**TASK DIRECTIONS:** Set down word for word each line from the start of the listing through the line that contains "设置响应头修改 (31, 251)", both included.

**DATASET RECORDS:**
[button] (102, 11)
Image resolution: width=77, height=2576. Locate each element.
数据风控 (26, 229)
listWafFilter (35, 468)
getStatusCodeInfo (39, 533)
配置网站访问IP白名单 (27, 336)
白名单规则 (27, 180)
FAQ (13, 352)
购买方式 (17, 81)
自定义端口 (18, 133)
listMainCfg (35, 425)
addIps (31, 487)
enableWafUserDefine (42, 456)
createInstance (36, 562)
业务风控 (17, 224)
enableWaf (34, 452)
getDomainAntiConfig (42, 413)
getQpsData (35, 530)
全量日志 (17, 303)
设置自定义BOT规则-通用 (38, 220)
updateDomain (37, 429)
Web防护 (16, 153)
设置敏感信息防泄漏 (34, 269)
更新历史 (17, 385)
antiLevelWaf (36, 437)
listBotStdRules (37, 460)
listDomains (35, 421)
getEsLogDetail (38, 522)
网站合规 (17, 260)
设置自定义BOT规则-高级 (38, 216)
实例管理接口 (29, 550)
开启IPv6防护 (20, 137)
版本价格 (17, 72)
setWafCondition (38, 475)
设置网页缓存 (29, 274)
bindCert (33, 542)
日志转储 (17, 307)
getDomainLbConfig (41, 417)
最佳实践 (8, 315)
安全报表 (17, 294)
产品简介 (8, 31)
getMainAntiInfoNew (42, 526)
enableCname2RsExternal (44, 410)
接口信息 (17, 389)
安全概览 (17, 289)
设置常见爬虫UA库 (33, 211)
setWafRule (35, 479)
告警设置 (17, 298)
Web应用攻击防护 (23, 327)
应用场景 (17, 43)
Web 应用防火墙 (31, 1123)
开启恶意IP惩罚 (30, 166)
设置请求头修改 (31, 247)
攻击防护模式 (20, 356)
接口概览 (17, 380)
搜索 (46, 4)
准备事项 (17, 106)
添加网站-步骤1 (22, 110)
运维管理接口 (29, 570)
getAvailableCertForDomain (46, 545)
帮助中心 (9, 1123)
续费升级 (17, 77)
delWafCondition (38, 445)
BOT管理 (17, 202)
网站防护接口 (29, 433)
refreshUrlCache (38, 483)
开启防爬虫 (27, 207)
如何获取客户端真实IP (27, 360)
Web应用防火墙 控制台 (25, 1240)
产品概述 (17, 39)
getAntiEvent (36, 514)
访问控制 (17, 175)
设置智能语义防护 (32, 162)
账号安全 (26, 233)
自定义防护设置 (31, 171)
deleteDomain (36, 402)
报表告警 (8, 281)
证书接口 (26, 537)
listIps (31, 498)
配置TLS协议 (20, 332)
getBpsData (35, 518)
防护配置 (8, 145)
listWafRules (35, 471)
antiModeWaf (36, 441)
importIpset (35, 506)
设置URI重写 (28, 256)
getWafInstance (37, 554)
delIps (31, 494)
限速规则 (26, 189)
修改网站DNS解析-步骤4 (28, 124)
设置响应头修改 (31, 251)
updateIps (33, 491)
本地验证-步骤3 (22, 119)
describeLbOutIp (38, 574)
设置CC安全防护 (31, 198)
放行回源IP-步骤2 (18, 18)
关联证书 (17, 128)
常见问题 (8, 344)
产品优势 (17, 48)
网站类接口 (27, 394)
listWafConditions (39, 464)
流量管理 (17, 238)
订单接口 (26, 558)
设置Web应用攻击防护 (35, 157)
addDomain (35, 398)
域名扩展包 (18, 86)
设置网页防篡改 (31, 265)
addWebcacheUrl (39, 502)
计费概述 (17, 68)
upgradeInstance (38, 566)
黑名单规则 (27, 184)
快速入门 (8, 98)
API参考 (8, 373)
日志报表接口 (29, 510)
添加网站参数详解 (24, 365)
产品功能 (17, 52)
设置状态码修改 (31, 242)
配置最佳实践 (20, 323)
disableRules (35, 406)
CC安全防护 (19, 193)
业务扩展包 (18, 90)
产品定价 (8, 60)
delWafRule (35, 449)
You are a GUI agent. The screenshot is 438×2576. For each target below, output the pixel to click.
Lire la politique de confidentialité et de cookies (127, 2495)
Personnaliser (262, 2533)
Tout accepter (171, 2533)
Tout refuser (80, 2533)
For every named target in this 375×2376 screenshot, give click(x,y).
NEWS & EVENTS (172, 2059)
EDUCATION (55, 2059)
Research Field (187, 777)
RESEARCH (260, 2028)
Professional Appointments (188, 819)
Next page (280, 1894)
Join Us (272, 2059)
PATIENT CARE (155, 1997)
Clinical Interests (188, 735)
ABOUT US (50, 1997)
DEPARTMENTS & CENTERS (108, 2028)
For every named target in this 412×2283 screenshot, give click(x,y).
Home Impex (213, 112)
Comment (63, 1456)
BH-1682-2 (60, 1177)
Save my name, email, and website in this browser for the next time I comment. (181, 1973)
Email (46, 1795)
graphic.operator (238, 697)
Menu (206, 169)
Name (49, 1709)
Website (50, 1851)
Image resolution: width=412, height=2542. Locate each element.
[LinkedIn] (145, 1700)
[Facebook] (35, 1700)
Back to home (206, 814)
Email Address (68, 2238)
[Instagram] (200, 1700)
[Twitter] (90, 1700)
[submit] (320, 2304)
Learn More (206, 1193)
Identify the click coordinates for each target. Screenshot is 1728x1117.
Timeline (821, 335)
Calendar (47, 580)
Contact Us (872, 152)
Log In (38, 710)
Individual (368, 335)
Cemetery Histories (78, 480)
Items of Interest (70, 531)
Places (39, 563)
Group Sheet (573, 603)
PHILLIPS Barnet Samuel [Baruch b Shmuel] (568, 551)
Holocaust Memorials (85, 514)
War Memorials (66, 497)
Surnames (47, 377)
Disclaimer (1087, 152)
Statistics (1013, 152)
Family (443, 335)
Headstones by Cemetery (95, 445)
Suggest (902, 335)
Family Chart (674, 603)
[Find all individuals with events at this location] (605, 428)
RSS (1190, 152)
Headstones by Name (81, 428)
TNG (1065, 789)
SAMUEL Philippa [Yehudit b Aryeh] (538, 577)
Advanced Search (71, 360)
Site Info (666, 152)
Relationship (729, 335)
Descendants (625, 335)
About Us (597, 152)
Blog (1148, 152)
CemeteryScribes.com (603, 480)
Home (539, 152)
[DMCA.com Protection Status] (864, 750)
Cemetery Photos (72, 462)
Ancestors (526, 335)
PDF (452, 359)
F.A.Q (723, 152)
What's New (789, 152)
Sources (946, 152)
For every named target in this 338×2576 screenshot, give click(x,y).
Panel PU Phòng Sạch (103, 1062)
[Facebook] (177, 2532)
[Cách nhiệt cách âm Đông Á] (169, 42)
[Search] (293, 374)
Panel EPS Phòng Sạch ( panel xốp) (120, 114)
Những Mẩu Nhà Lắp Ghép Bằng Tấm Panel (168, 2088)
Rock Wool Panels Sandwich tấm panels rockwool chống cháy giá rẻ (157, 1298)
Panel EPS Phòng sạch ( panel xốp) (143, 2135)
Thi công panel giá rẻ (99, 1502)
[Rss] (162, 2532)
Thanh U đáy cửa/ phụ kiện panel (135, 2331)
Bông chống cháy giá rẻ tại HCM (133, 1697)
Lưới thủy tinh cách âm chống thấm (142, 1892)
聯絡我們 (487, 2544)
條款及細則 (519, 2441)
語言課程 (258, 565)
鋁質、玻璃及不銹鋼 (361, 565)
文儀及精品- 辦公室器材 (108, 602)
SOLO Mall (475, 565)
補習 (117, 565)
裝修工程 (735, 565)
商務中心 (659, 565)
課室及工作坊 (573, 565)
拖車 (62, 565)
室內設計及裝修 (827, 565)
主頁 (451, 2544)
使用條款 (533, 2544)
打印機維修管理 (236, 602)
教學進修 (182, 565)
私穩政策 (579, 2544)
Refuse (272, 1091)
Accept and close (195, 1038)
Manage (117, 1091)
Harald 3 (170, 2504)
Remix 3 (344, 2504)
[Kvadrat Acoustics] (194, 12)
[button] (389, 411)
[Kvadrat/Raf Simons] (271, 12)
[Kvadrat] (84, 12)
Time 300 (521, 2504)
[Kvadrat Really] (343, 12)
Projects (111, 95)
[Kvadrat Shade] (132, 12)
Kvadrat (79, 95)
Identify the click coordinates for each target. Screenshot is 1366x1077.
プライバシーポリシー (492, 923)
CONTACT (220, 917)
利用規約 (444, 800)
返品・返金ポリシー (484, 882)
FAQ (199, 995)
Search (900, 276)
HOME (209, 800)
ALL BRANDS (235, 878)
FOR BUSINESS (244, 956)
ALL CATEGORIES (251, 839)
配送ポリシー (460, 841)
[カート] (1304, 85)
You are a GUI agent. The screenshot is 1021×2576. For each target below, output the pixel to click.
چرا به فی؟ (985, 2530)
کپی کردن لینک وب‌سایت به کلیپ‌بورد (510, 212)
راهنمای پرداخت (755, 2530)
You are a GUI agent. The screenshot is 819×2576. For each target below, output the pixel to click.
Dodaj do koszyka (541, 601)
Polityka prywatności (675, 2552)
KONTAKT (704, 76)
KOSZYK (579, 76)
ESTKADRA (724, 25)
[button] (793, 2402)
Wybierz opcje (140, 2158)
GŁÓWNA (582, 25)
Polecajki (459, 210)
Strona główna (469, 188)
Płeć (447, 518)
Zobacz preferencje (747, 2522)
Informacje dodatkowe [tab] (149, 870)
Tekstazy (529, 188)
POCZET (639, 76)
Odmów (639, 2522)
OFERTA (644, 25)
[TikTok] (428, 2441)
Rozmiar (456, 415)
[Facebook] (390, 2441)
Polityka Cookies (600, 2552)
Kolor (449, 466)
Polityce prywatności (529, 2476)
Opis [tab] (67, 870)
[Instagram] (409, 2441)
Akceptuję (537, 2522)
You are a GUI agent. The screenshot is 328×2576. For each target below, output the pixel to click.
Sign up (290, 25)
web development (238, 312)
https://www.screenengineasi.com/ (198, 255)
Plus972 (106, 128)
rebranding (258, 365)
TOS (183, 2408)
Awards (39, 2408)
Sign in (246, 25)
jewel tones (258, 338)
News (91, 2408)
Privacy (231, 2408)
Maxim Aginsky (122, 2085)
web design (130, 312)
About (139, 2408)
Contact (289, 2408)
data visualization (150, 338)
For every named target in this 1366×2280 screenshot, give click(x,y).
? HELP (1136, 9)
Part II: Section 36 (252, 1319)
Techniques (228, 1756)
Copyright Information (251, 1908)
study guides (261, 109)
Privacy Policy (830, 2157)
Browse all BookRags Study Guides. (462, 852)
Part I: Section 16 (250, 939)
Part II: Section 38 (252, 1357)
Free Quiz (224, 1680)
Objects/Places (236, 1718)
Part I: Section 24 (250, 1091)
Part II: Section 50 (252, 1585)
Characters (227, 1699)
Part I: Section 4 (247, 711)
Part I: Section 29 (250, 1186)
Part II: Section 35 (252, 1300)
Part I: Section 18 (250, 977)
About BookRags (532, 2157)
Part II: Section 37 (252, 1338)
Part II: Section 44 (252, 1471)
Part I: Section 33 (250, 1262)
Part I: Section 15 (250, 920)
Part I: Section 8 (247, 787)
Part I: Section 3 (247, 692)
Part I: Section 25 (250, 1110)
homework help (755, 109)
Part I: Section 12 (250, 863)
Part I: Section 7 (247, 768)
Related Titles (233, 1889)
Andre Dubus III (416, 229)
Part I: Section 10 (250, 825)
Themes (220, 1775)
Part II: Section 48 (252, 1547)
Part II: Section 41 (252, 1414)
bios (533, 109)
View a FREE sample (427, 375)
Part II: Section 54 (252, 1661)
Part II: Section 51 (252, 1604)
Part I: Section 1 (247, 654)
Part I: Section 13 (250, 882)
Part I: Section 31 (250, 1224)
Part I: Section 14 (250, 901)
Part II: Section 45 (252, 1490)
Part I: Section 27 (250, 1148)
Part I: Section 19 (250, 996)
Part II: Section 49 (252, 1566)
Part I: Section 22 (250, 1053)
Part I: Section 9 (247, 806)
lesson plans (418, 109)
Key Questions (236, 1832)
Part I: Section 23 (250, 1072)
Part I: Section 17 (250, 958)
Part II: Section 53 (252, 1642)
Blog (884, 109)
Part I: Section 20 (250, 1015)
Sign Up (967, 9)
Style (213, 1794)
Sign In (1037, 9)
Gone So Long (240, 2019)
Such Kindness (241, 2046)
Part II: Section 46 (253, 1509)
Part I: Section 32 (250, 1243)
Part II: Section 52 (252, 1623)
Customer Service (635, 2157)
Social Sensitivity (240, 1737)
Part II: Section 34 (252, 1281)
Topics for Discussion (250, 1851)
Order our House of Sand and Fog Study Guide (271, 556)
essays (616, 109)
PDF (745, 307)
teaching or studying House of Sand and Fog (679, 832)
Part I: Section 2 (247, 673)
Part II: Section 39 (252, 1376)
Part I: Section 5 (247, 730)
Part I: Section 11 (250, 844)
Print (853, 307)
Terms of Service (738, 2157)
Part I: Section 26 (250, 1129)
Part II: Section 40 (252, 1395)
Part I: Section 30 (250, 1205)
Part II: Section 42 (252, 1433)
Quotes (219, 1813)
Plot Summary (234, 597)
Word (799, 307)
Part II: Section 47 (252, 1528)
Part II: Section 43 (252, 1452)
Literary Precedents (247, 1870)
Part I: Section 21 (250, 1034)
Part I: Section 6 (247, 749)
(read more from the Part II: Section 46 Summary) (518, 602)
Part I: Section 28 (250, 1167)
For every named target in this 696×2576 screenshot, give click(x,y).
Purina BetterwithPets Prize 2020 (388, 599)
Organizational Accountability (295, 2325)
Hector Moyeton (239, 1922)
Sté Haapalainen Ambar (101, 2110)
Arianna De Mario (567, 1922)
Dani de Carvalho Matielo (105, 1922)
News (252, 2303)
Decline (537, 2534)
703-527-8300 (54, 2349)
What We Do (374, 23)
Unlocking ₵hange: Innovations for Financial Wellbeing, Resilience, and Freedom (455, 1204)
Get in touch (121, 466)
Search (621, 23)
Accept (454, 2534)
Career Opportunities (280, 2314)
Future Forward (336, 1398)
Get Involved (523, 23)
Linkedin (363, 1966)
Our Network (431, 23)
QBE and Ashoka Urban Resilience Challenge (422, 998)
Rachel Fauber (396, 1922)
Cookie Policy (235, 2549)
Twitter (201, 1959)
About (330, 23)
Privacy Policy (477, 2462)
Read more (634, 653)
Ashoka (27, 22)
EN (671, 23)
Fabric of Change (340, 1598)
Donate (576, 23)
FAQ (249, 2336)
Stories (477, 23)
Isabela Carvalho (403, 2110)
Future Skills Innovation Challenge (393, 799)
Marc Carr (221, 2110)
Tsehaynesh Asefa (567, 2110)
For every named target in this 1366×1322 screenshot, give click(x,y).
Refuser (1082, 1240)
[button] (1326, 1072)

**TASK RESPONSE:**
[button] (102, 11)
Image resolution: width=77, height=2576. Locate each element.
数据风控 (26, 229)
listWafFilter (35, 468)
getStatusCodeInfo (39, 533)
配置网站访问IP白名单 (27, 336)
白名单规则 (27, 180)
FAQ (13, 352)
购买方式 (17, 81)
自定义端口 (18, 133)
listMainCfg (35, 425)
addIps (31, 487)
enableWafUserDefine (42, 456)
createInstance (36, 562)
业务风控 (17, 224)
enableWaf (34, 452)
getDomainAntiConfig (42, 413)
getQpsData (35, 530)
全量日志 (17, 303)
设置自定义BOT规则-通用 (38, 220)
updateDomain (37, 429)
Web防护 (16, 153)
设置敏感信息防泄漏 (34, 269)
更新历史 (17, 385)
antiLevelWaf (36, 437)
listBotStdRules (37, 460)
listDomains (35, 421)
getEsLogDetail (38, 522)
网站合规 (17, 260)
设置自定义BOT规则-高级 (38, 216)
实例管理接口 (29, 550)
开启IPv6防护 (20, 137)
版本价格 (17, 72)
setWafCondition (38, 475)
设置网页缓存 (29, 274)
bindCert (33, 542)
日志转储 (17, 307)
getDomainLbConfig (41, 417)
最佳实践 (8, 315)
安全报表 (17, 294)
产品简介 (8, 31)
getMainAntiInfoNew (42, 526)
enableCname2RsExternal (44, 410)
接口信息 (17, 389)
安全概览 (17, 289)
设置常见爬虫UA库 (33, 211)
setWafRule (35, 479)
告警设置 (17, 298)
Web应用攻击防护 (23, 327)
应用场景 (17, 43)
Web 应用防火墙 (31, 1123)
开启恶意IP惩罚 (30, 166)
设置请求头修改 (31, 247)
攻击防护模式 (20, 356)
接口概览 (17, 380)
搜索 (46, 4)
准备事项 (17, 106)
添加网站-步骤1 (22, 110)
运维管理接口 (29, 570)
getAvailableCertForDomain (46, 545)
帮助中心 (9, 1123)
续费升级 (17, 77)
delWafCondition (38, 445)
BOT管理 (17, 202)
网站防护接口 (29, 433)
refreshUrlCache (38, 483)
开启防爬虫 (27, 207)
如何获取客户端真实IP (27, 360)
Web应用防火墙 控制台 (25, 1240)
产品概述 (17, 39)
getAntiEvent (36, 514)
访问控制 (17, 175)
设置智能语义防护 (32, 162)
账号安全 (26, 233)
自定义防护设置 (31, 171)
deleteDomain (36, 402)
报表告警 (8, 281)
证书接口 (26, 537)
listIps (31, 498)
配置TLS协议 (20, 332)
getBpsData (35, 518)
防护配置 (8, 145)
listWafRules (35, 471)
antiModeWaf (36, 441)
importIpset (35, 506)
设置URI重写 (28, 256)
getWafInstance (37, 554)
delIps (31, 494)
限速规则 (26, 189)
修改网站DNS解析-步骤4 (28, 124)
设置响应头修改 (31, 251)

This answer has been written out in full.